# [Selected excerpt]
((

Under Hammurabi’s reign, there were three social classes. The amelu was originally an elite person with full civil rights, whose birth, marriage and death were recorded. Although he had certain privileges, he also was liable for harsher punishment and higher fines. The king and his court, high officials, professionals and craftsmen belonged to this group. The mushkenu was a free man who may have been landless. He was required to accept monetary compensation, paid smaller fines and lived in a separate section of the city. The ardu was a slave whose master paid for his upkeep, but also took his compensation. Ardu could own property and other slaves, and could purchase his own freedom.

))

# [Task requirements]
- 1) Return the passage on Hammurabi's social classes from "Under Hammurabi’s reign, there" to "his own freedom.", copied word for word.
- 2) Summarize the passage on Hammurabi's social classes in two sentences.

# [Dataset excerpt]
((

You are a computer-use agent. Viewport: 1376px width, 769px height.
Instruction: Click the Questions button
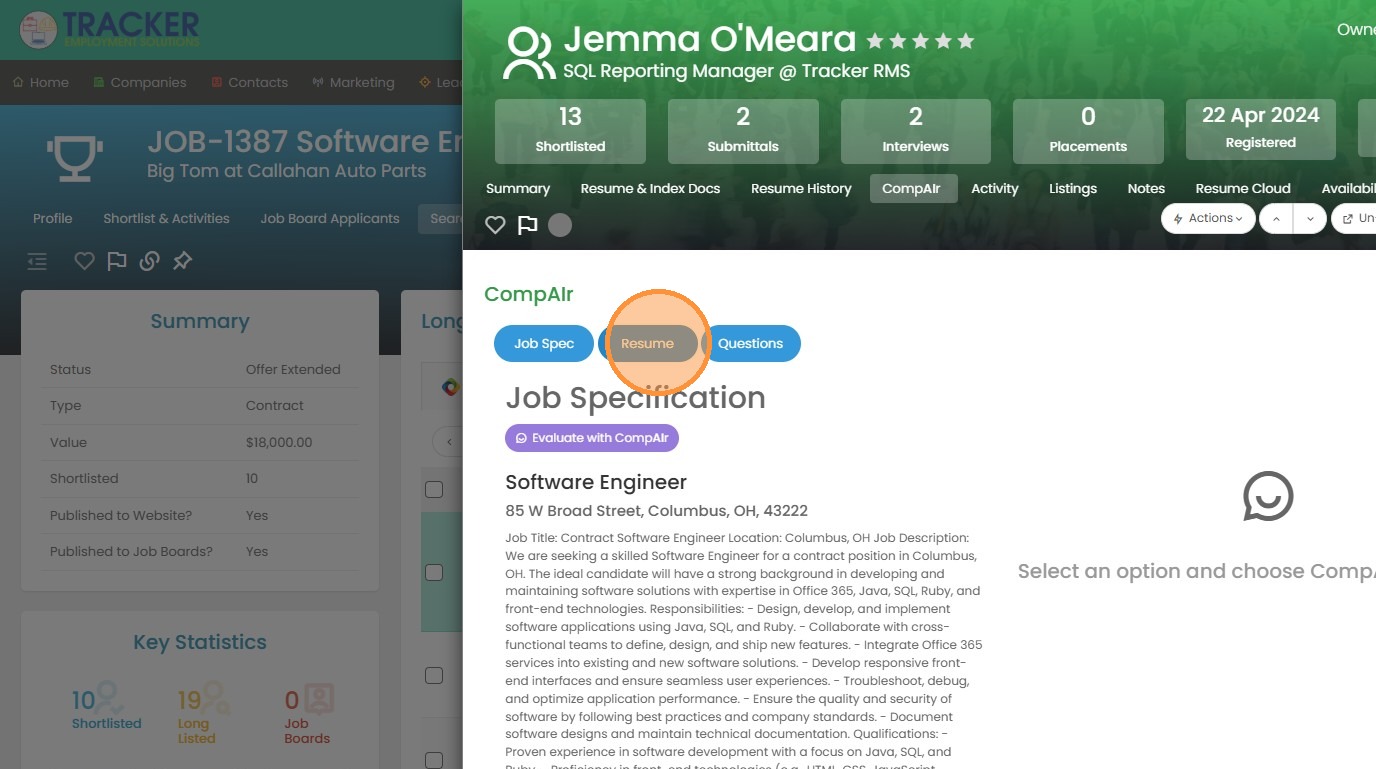pos(750,343)
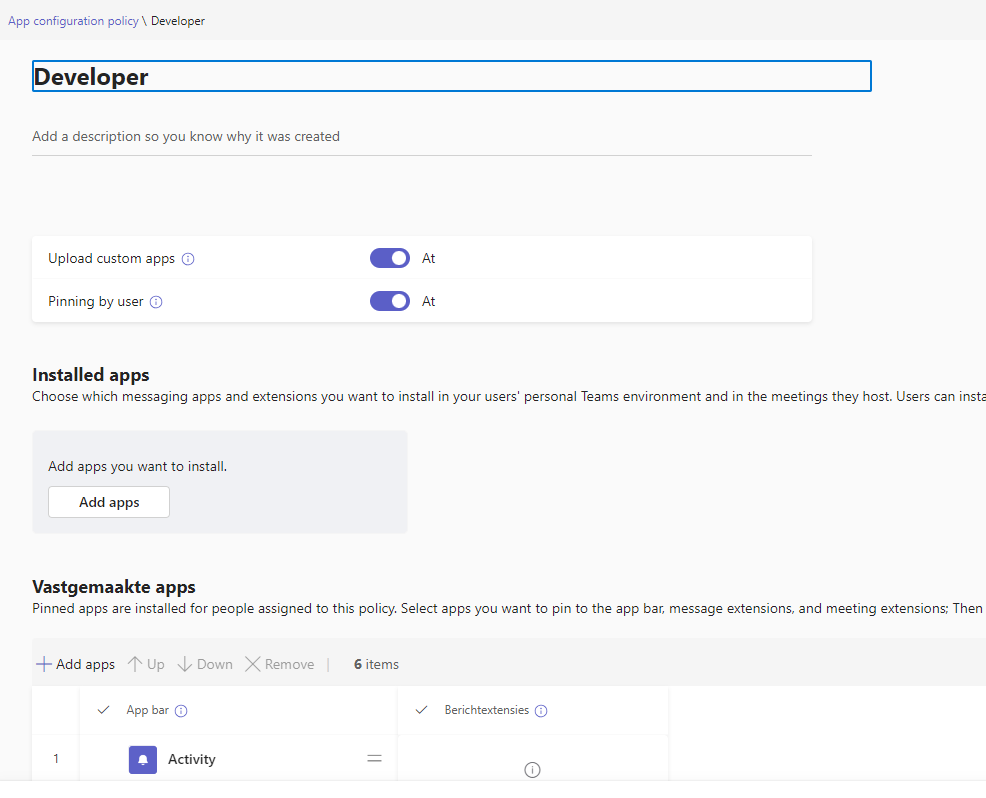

))

# [Solved tasks]
- 1)
Under Hammurabi’s reign, there were three social classes. The amelu was originally an elite person with full civil rights, whose birth, marriage and death were recorded. Although he had certain privileges, he also was liable for harsher punishment and higher fines. The king and his court, high officials, professionals and craftsmen belonged to this group. The mushkenu was a free man who may have been landless. He was required to accept monetary compensation, paid smaller fines and lived in a separate section of the city. The ardu was a slave whose master paid for his upkeep, but also took his compensation. Ardu could own property and other slaves, and could purchase his own freedom.

- 2) Under Hammurabi's reign, society had three classes: the amelu, an elite person with full civil rights who was liable for harsher punishment and higher fines; the mushkenu, a free man who paid smaller fines and lived in a separate section of the city; and the ardu, a slave. The ardu's master paid for his upkeep but also took his compensation, yet the ardu could own property and other slaves and could purchase his own freedom.